**RECORDS FOR PROCESSING:**
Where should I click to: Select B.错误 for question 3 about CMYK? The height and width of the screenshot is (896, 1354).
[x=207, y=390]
* * *
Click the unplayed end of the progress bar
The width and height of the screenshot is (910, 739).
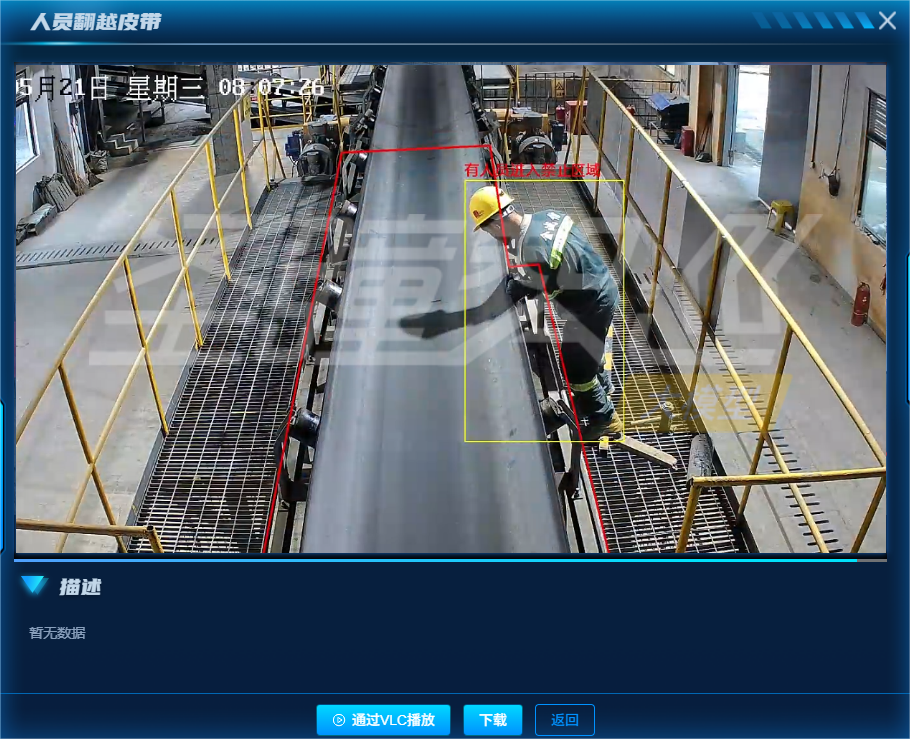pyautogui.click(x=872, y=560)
* * *
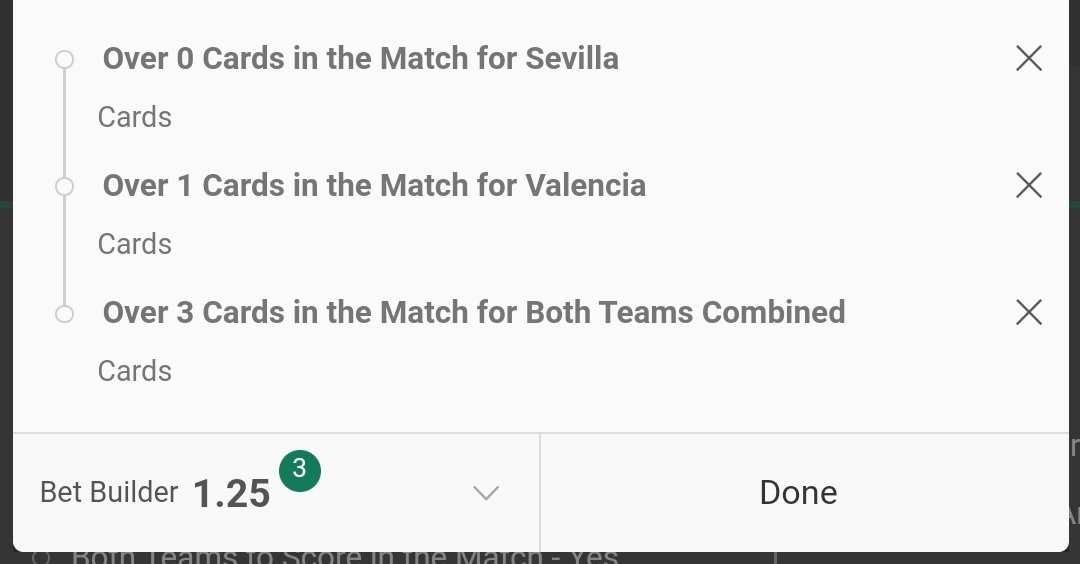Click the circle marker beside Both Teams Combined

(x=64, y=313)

**THE PROBLEM:** Lay out as a numbered list the lines between the line holding "Where should I" and the line holding "[x=207, y=390]", inclusive, leaving out any blank lines.

**RESPONSE BELOW:**
1. Where should I click to: Select B.错误 for question 3 about CMYK? The height and width of the screenshot is (896, 1354).
2. [x=207, y=390]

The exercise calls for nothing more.